Director addresses storm over The House that Jack Built and his Cannes return, saying if he ever kills anyone it will be a journalist
  
  

‘ If you’re loved by everybody then you’ve failed’ … Lars von Trier (right) with Matt Dillon at Cannes.
‘If you’re loved by everybody then you’ve failed’ … Lars von Trier (right) with Matt Dillon at Cannes. Photograph: David M Benett

Lars von Trier has broken his silence on the reception to his latest film, The House That Jack Built, which premiered at the Cannes film festival on Monday to widespread outrage, a mass walkout and tepid reviews.

The drama stars Matt Dillon as a prolific serial killer who slaughters women and children and, in a flashback that has perhaps caused the most consternation, cuts the foot off a duckling. In an interview with Cineuropa, the Danish director said he was pleased by the reaction and it made him “very relaxed”.

“It’s quite important not to be loved by everybody, because then you’ve failed. I’m not sure if they hated it enough, though. If it gets too popular, I’ll have a problem. But the reception seemed just about right, I think.”

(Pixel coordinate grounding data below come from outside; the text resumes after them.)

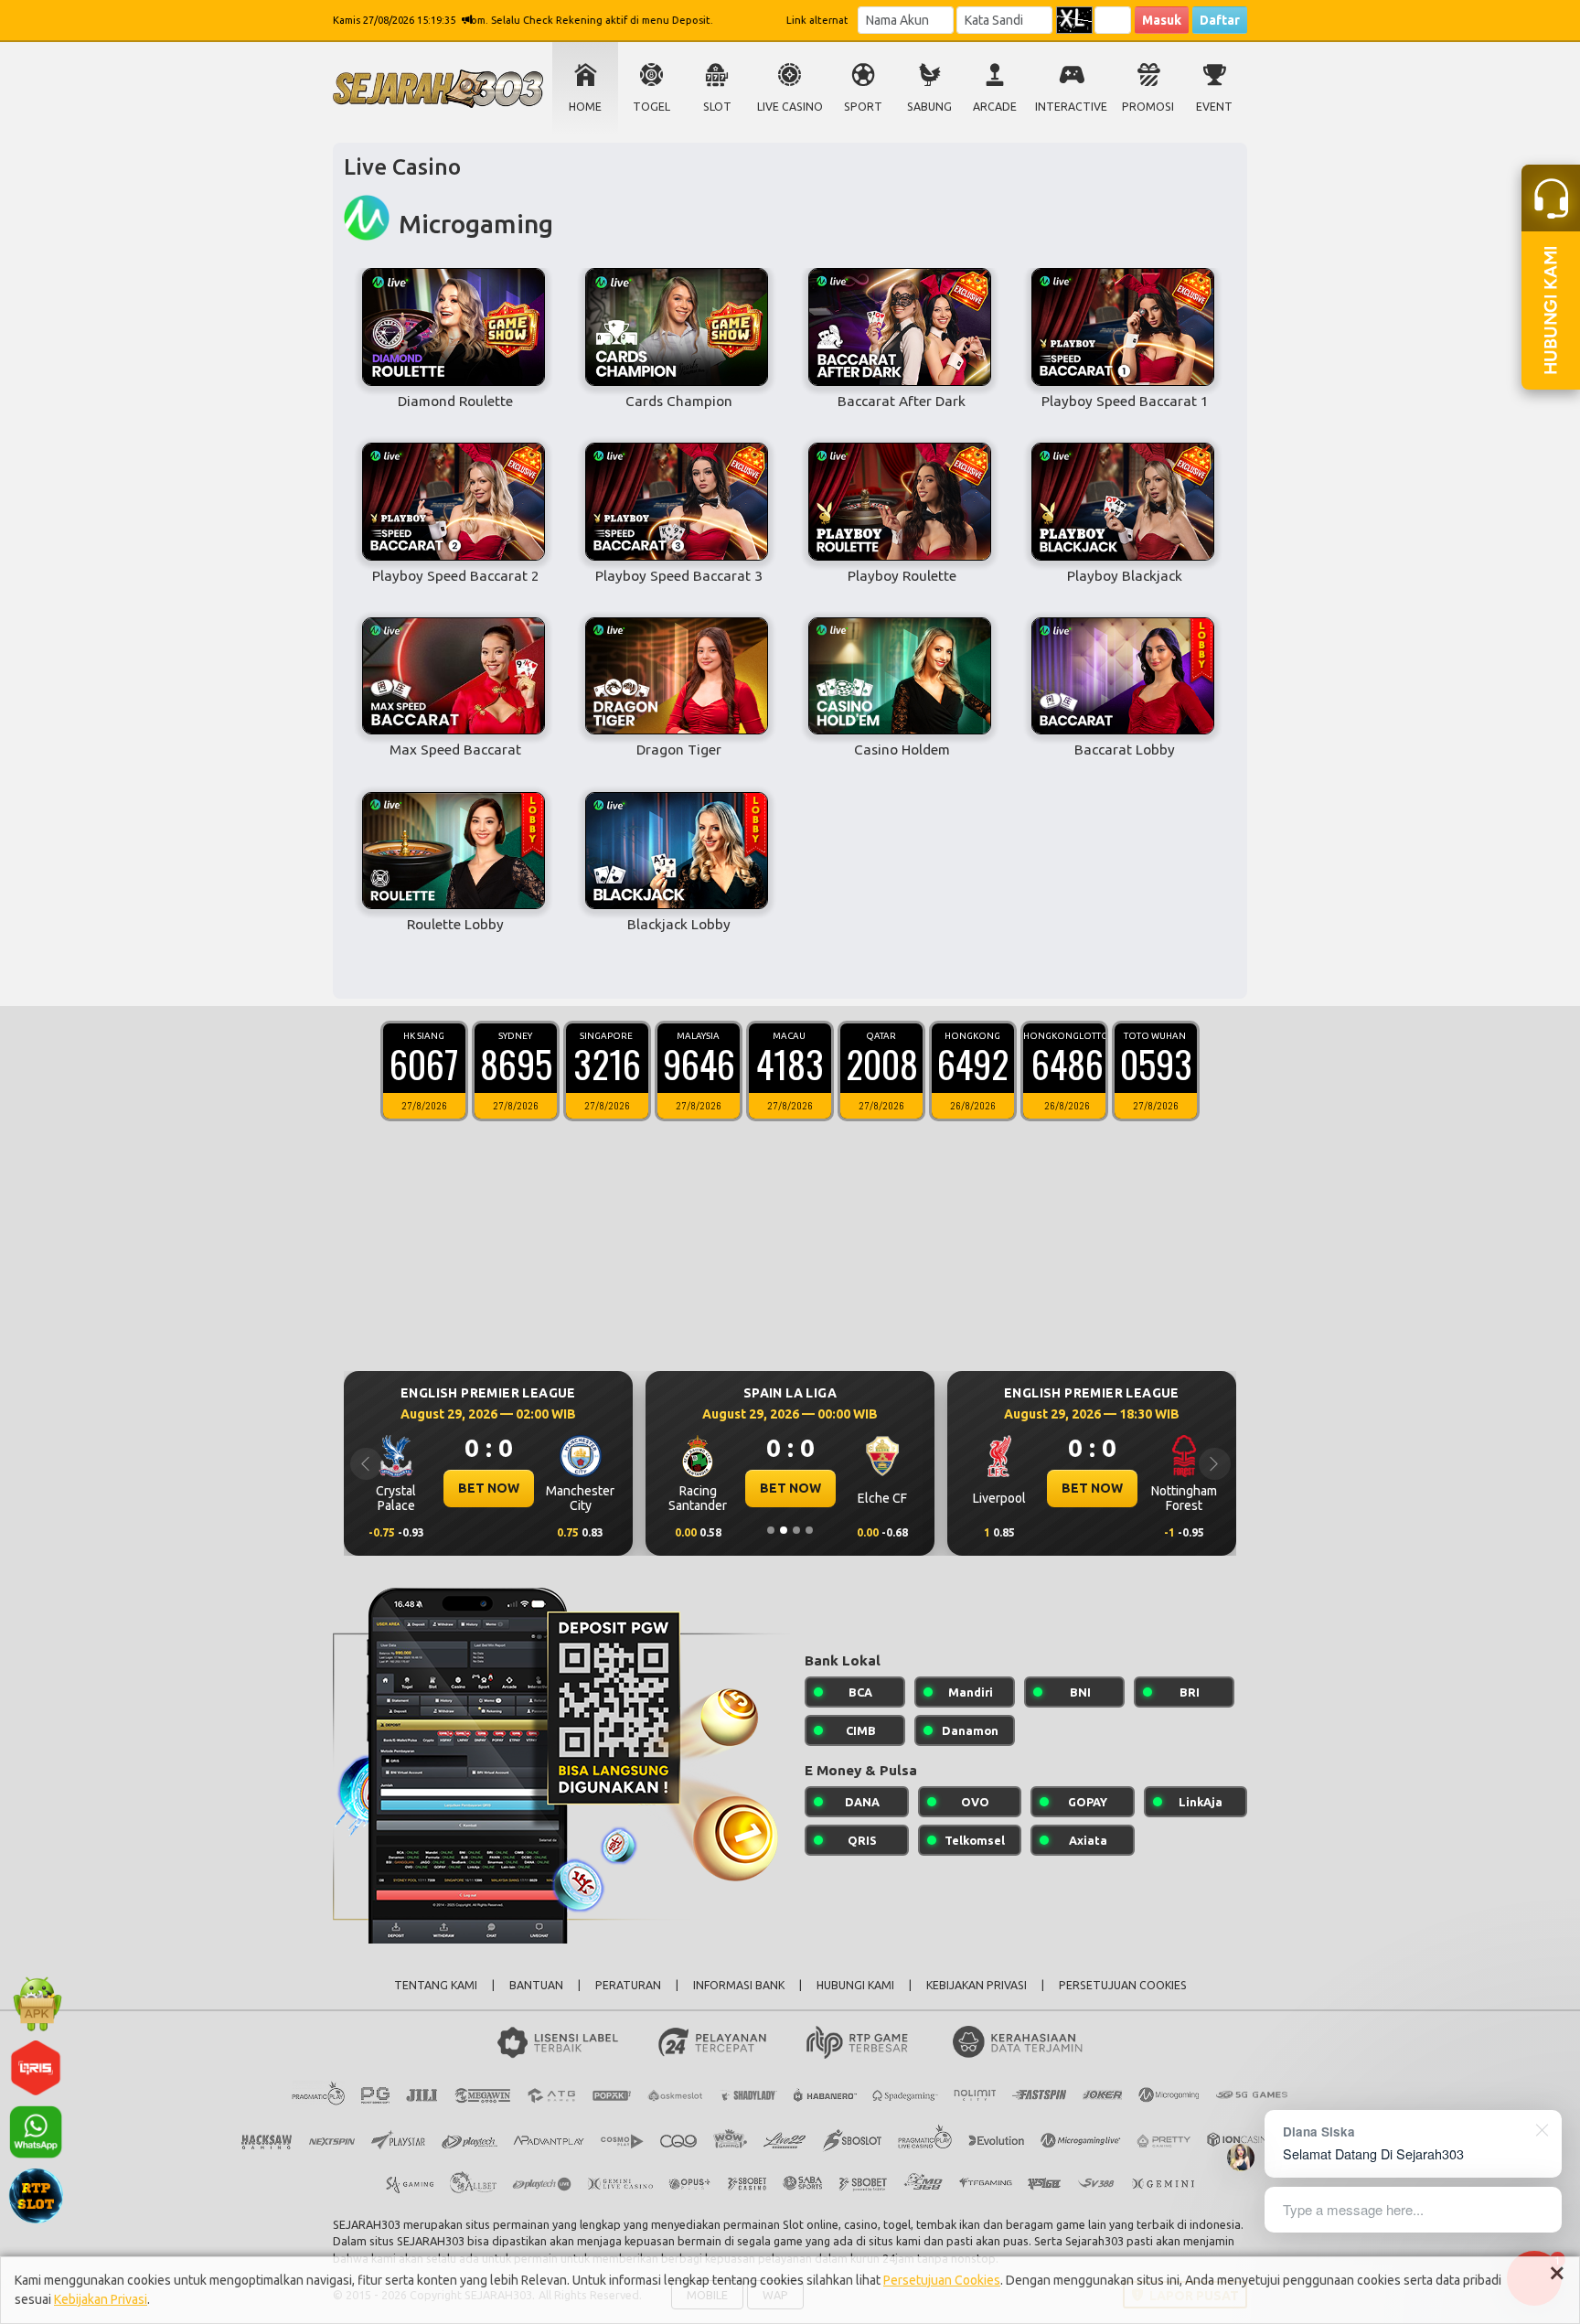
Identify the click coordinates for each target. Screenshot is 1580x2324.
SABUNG (929, 106)
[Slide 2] (783, 1530)
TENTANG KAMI (435, 1985)
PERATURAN (628, 1985)
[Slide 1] (770, 1530)
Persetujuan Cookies (941, 2280)
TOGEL (651, 106)
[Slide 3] (796, 1530)
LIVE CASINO (790, 106)
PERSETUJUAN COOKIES (1123, 1985)
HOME (585, 106)
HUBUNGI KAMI (855, 1985)
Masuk (1161, 20)
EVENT (1214, 106)
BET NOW (488, 1488)
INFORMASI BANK (739, 1985)
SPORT (863, 106)
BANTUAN (536, 1985)
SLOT (717, 106)
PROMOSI (1148, 106)
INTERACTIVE (1071, 106)
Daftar (1220, 20)
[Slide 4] (809, 1530)
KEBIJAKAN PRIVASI (976, 1985)
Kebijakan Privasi (100, 2299)
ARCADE (995, 106)
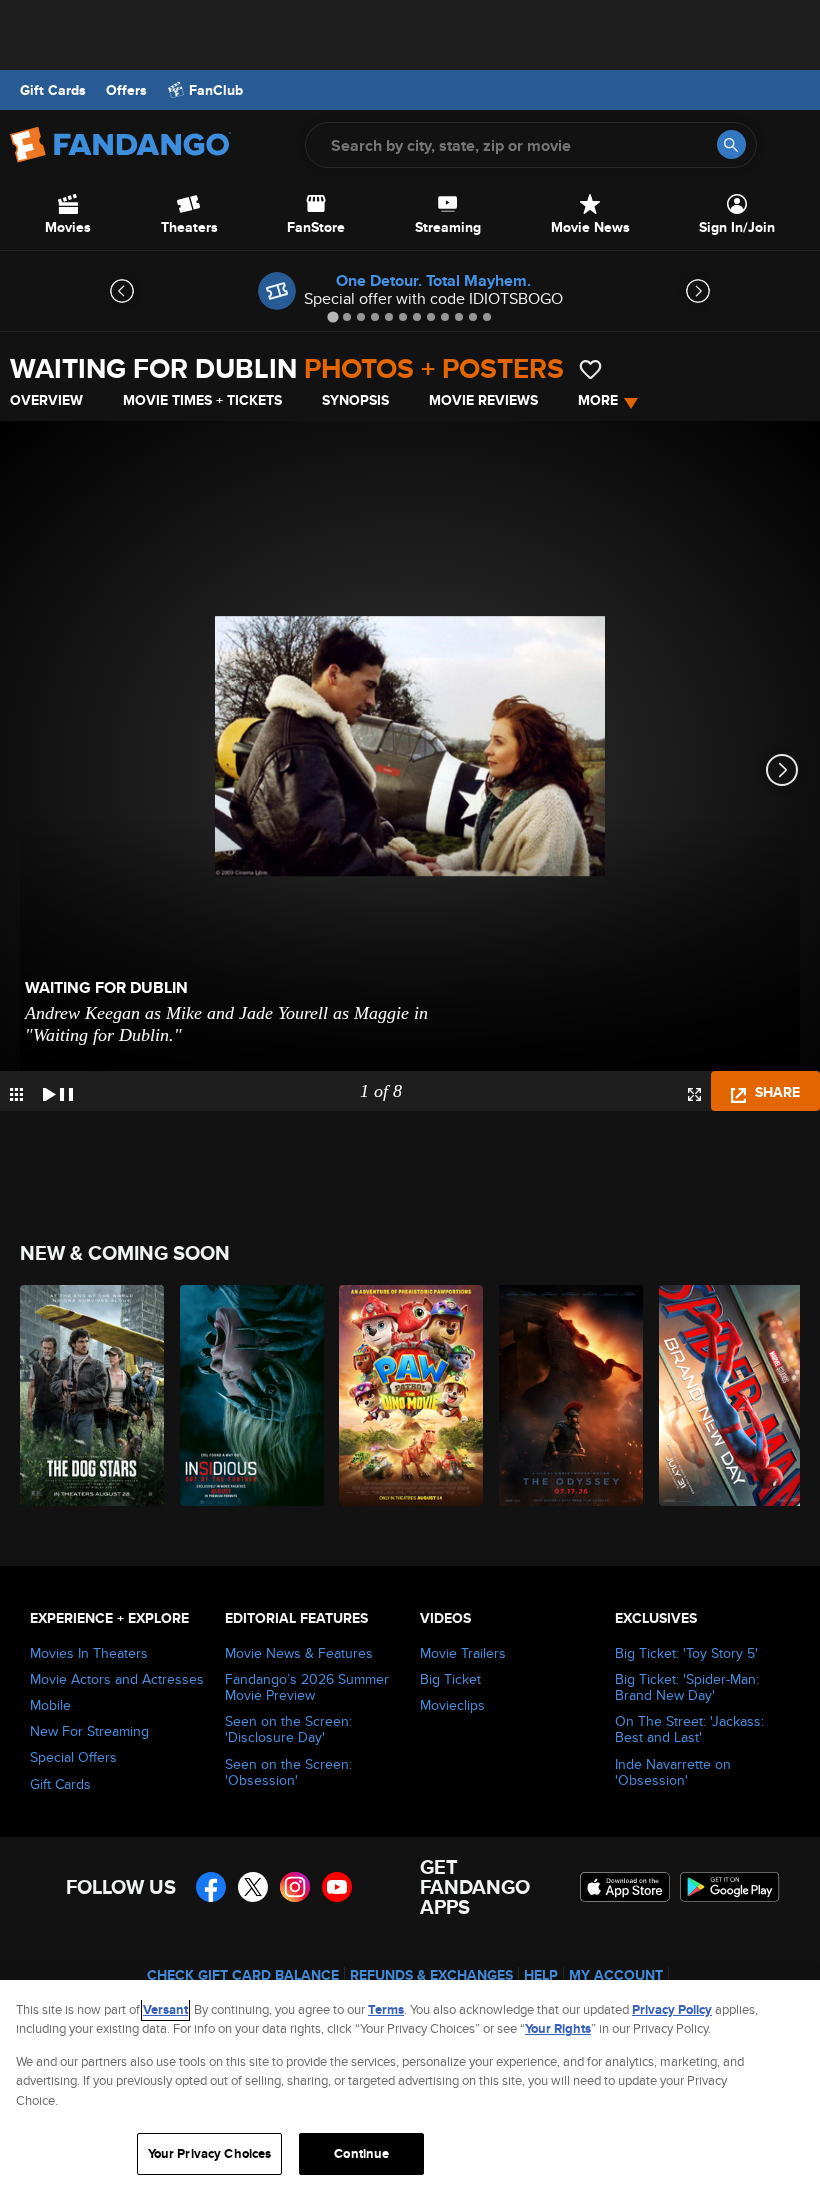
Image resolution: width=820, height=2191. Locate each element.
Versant (165, 2009)
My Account (616, 1975)
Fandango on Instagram (295, 1887)
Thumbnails (16, 1094)
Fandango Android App (730, 1887)
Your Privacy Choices (210, 2153)
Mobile (50, 1705)
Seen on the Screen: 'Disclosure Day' (288, 1729)
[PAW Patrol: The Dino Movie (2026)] (407, 1395)
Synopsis (355, 400)
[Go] (731, 144)
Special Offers (73, 1757)
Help (541, 1975)
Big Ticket (450, 1679)
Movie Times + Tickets (202, 400)
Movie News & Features (299, 1653)
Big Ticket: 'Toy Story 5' (686, 1653)
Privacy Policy (672, 2009)
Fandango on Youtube (337, 1887)
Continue (361, 2153)
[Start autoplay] (58, 1091)
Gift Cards (53, 90)
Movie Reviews (483, 400)
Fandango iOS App (625, 1887)
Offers (126, 90)
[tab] (332, 316)
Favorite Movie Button (590, 369)
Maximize (694, 1094)
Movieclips (452, 1705)
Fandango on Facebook (211, 1887)
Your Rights (558, 2028)
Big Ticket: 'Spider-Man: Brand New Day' (687, 1687)
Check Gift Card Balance (243, 1975)
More (598, 400)
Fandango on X (253, 1887)
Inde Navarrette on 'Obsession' (673, 1772)
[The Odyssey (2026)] (567, 1395)
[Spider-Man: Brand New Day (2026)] (727, 1395)
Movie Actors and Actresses (117, 1679)
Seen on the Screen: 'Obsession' (288, 1772)
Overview (46, 400)
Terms (386, 2009)
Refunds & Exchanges (431, 1975)
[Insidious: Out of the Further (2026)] (248, 1395)
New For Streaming (89, 1731)
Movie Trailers (463, 1653)
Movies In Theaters (89, 1653)
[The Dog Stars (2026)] (88, 1395)
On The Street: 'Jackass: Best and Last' (689, 1729)
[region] (410, 2085)
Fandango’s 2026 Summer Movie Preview (307, 1687)
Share (775, 1092)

Asked about his research for the film, Von Trier said he had read a lot of Patricia Highsmith and that it was “a pleasure to write”. While his knowledge of serial killers was sketchy, he added, “I do know a bit about psychopaths. I’ve never killed anyone myself. If I do, it will probably be a journalist.”

The premiere marked the return of the director to the festival that made him famous, having been declared “persona non grata” in 2011 after making a joke declaring kinship with Hitler in the press conference about his film Melancholia.

Von Trier paid tribute to the festival director, Thierry Frémaux, whom he said had been “working very hard for me … for some reason, it was difficult to remove the persona non grata thing”. The out-of-competition slot for The House That Jack Built was, he believed, “a little piece of remaining punishment”.

Reflecting on his time away from Cannes – 2014’s Nymphomaniac premiered at the Berlin film festival, where Von Trier did not attend the press conference – he said he had become “more humble” over the past seven years, in part because of his treatment for alcohol addiction. He added that the high anxiety of his return to the film festival meant that his temperance was on pause.

“At Cannes it’s impossible not to drink, so I’m taking a little holiday from the programme at the moment. I don’t take Antabus, because if I get a really big anxiety attack the only thing that works is alcohol.”